Tired, Gray Fox
One week into the new year, this little Gray fox spent a few mornings on my deck.
It climbed the stairs, walked over to the corner, curled up, and went to sleep. It looked tired, presumably from a night of hunting, and slept there all morning, protected from the wind. The longer it slept, the warmer the sun, the more it uncurled. A neighborhood cat came up the stairs, but I waved at him from a place the fox couldn’t see, and the cat took off before causing any mischief.
The fox was difficult to see, having chosen a spot out of sight of most windows. Why was it surprising to me that it should understand sightlines, and how to hide? So I went about my day, peeking infrequently, and when the sun got high, the fox was gone.
I see foxes occasionally, crossing roads and yards. They poop in driveways, but have no owners following them with plastic bags, so their scat tends to stick around. And I hear them at night. Or rather, I hear the squeals of a rodent fighting for it’s life, and I think a fox has found a meal. Without putting out an infrared trailcam, it’s hard to know for sure, but for now I prefer listening and wondering.
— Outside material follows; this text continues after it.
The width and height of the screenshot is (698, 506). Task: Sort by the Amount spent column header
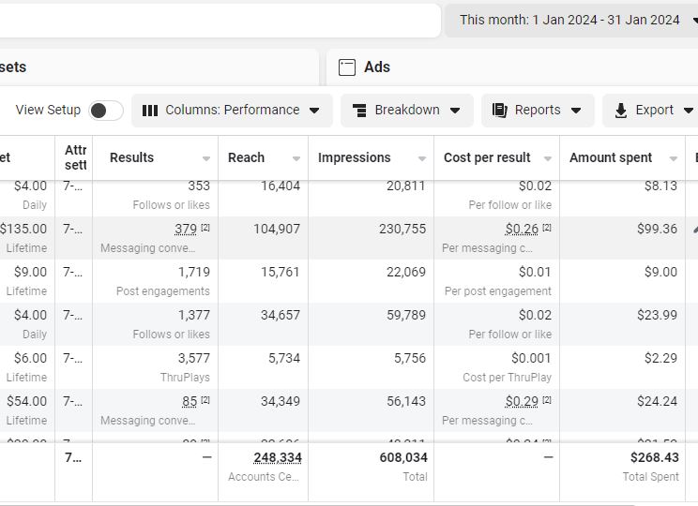[611, 157]
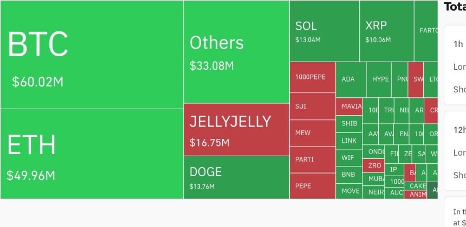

Over time, I might piece together episodes into a coherent pattern.
Two days later, the fox returned and slept the morning away. This time, I saw it leave, and I noticed how stiffly it walked. Perhaps what I had taken to be exhaustion from hunting was actually infirmity. It’s fur looked patchy and it’s gait was far from smooth. I think this fox was not well.
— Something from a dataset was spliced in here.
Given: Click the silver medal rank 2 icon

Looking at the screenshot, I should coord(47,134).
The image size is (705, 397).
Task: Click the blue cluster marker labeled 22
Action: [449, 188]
Many of my neighbors have expressed a vehement desire to avoid end-of-life facilities. Let a bear get me, or a mountain lion, or simply do not follow when I walk past the end of the trail. I don’t know any that have made this choice, but we all are less afraid of dying in the wilderness than alone in a hospital. One neighbor had a spot picked out, high up in the mountains, but as he aged, he lost his balance, and he couldn’t hike there anymore. So he continued on, down the accepted path, and seemed quite cheerful about it. It was enough to have dreamed the alternative.
I sat quietly and watched until the fox descended the stairs. I never saw it again.